The Friday June 14th edition of BBC Radio 4’s ‘Today’ programme included an item in which presenter John Humphrys spoke with Labour MP Jack Straw and Dr. Dore Gold about the election in Iran.
The relevant section of the programme can be heard here from 1:35:30 for a limited period of time.
Following remarks by Straw, including claims of demonisation and humiliation of Iran by the West along with doubts expressed with regard to the intentions of Iran’s nuclear programme, Humphrys says at 1:40:06:
“Let me put that to you Dr. Gold, because if anybody has demonised them, you could argue it has been Israel.”
After Dore Gold’s reply, at 1:41:30, Jack Straw says: [emphasis added]
“Well hang on a second. Israel has the most extensive nuclear weapons capability there [Middle East]. It has no territorial ambitions apart from stealing the land of the Palestinians and it’s not going to use nuclear weapons for that, but it has [a] very extensive nuclear weapons programme…”
Humphrys follows with:
“Right, well you can’t argue…let me put that to Dr. Gold. You can’t argue with that, can you Dr Gold?”

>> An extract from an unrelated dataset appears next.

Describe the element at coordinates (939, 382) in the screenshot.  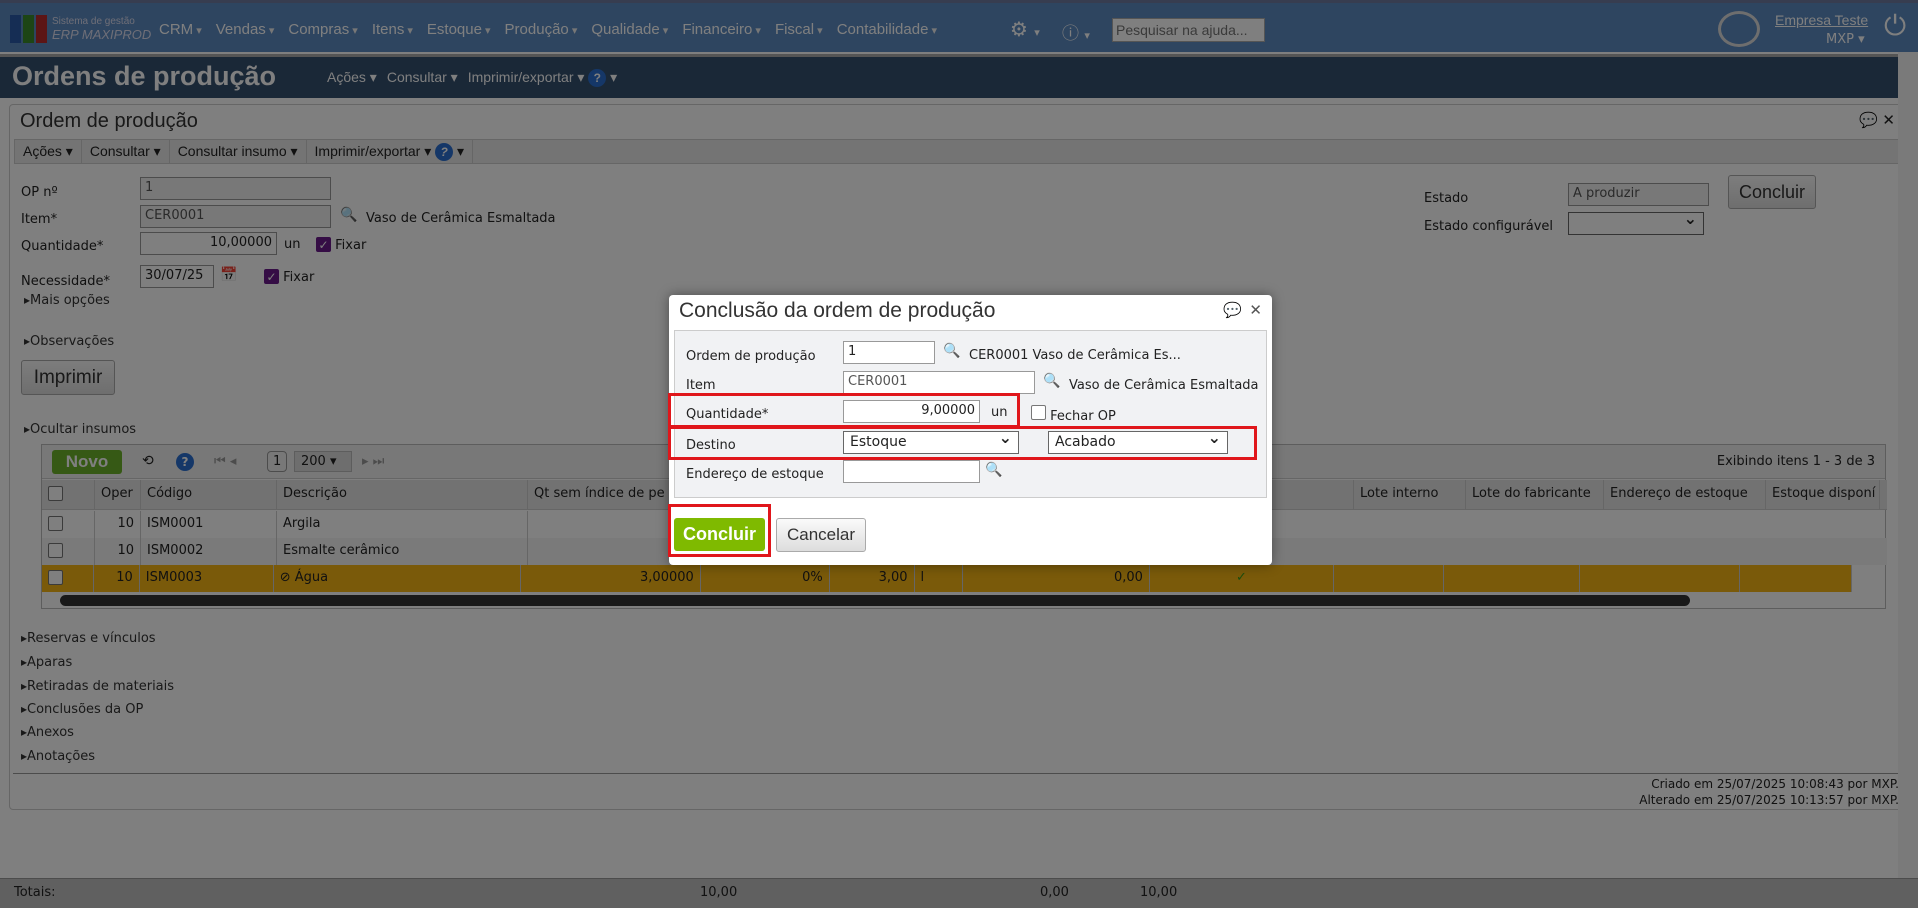
I see `item-field: CER0001` at that location. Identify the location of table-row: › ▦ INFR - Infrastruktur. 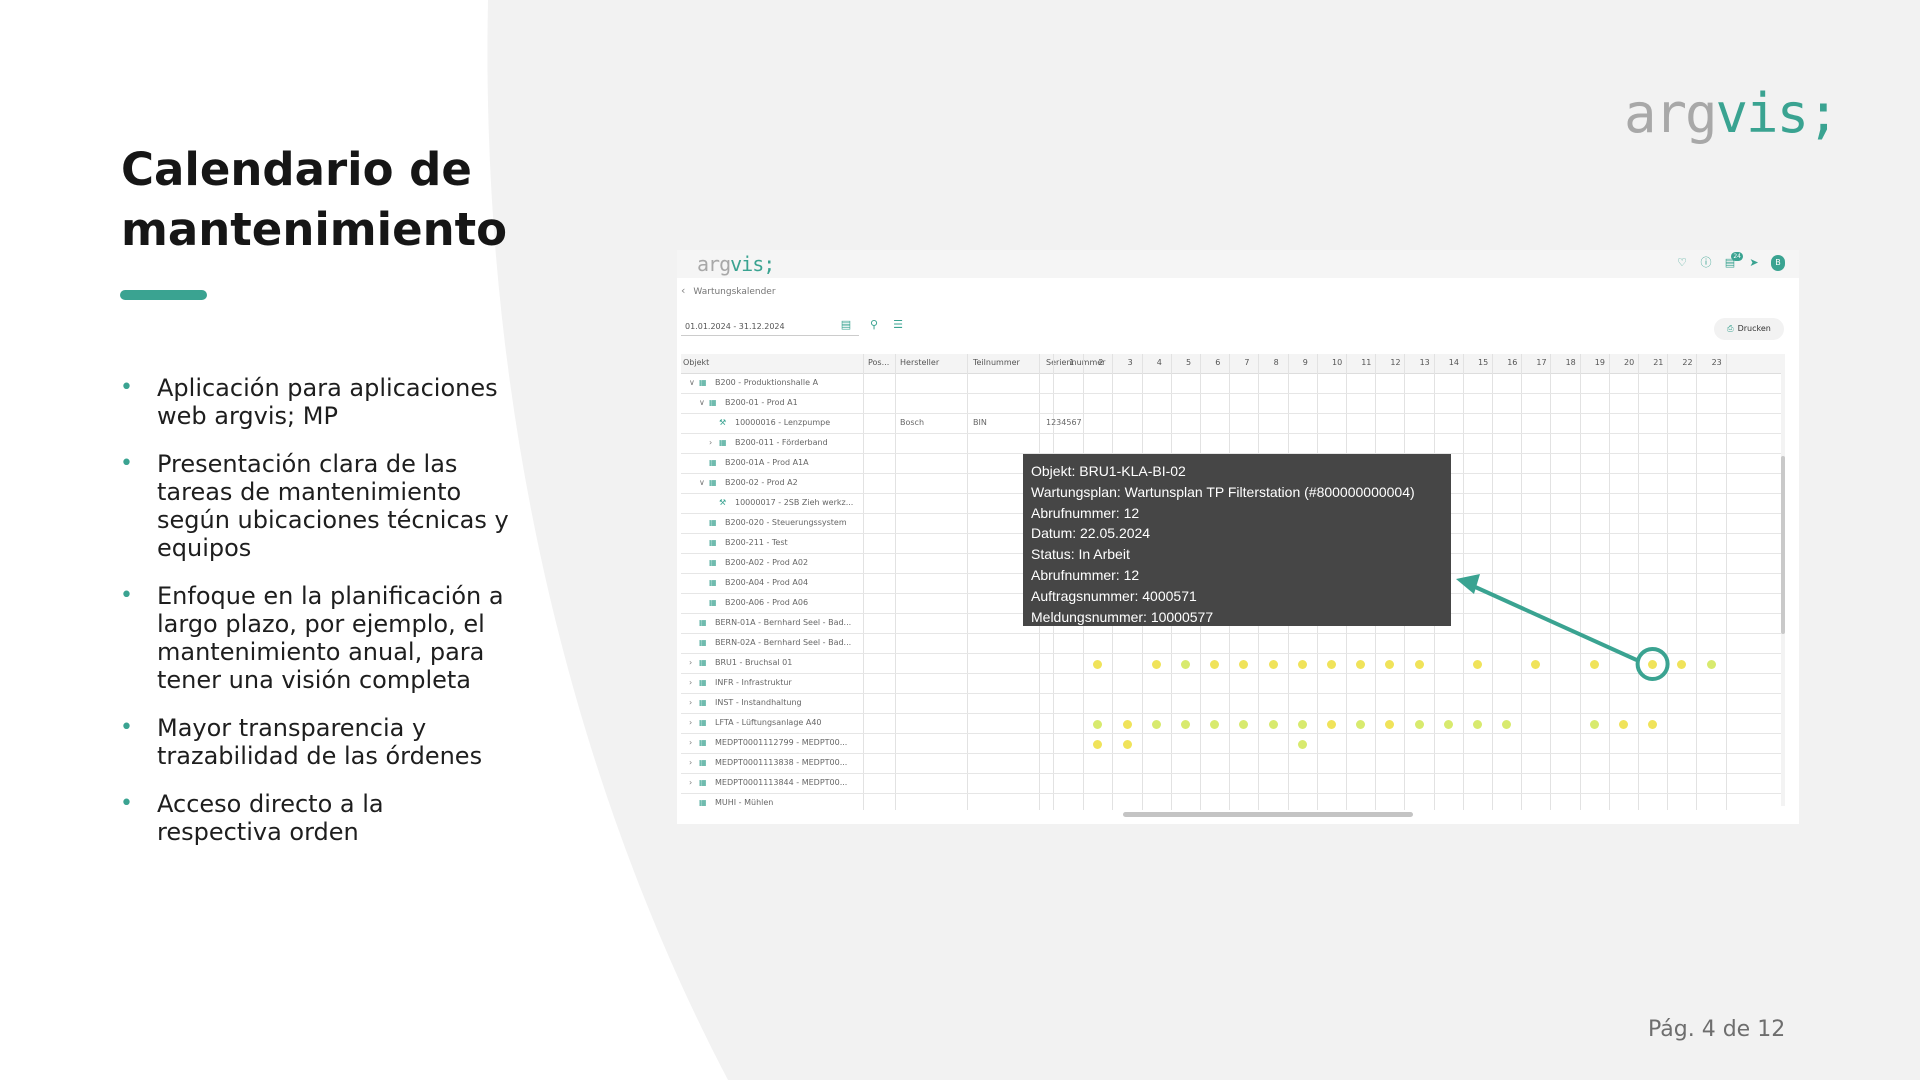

Actually, one can – and indeed should – argue with such a gratuitous, dishonest and inaccurate cheap slur – and that is exactly what John Humphrys should have done as the representative of an organisation committed to accuracy and impartiality. The BBC’s Editorial Guidelines on live broadcasts state:
“If offensive comments are expressed during live interviews, the interviewer should normally intervene, challenge the comments where appropriate and/or distance the BBC from the comments. If this doesn’t happen we should make an on-air apology at the earliest opportunity. Potentially offensive comments include remarks that may be interpreted as, for example, racist, sexist, homophobic, prejudiced against a religious group, or reflecting an unflattering national stereotype.”

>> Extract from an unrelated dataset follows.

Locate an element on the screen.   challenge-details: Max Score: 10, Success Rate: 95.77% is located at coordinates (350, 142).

“If it is established during a live programme that a factual error has been made and we can accurately correct it then we should admit our mistake clearly and frankly. Saying what was wrong as well as putting it right can be an important element in making an effective correction. Where the inaccuracy is unfair, a timely correction may dissuade the aggrieved party from complaining. Any serious factual errors or potential defamation problems should be referred immediately to Programme Legal Advice.”
“Due impartiality lies at the heart of the BBC’s standards. It is a core value and no area of programming is exempt from it. It is vital that any package or interview broadcast during a live event is impartial and fair. Care should be taken to ensure that there is no suggestion of bias. This can be achieved by careful casting and ensuring the presenter/interviewer is properly briefed to conduct a robust interview.”

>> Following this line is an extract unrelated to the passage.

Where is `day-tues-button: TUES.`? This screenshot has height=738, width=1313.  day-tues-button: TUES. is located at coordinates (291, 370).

But instead, we find that – apparently not content with the real time broadcast of that defamatory and libellous lie from Straw – the BBC actually amplified it further, despite the fact that those same Editorial Guidelines clearly state: [emphasis added]
“Live events are often repeated in highlights programmes and are increasingly available on various ‘On Demand’ platforms (for example on the Radio Player, Interactive Television, Video On Demand or the iPlayer). Programme Editors should ensure that any derogatory remarks which caused concern on transmission are edited from any repeat or online provision. Where a defamatory remark has been made, programme editors should ensure they comply with all legal advice given. It is also the responsibility of the programme editors to ensure that, where appropriate, programmes with unexpected legal issues are not repeated or made available ‘On Demand’.”
In addition to the programme being made available to listeners for a week on the programme’s webpage, on a separate “live” webpage we find an invitation to readers to “listen to the discussion” with a link leading to another webpage on the BBC News site featuring a recording of the item.
The ‘Today’ programme’s official Twitter account also promoted another audio version of the item.
So there we have it. Once again the BBC makes a laughing stock of its supposed standards of accuracy and impartiality by not only failing to challenge a deliberate inaccuracy spouted in a live interview, but by promoting it widely afterwards.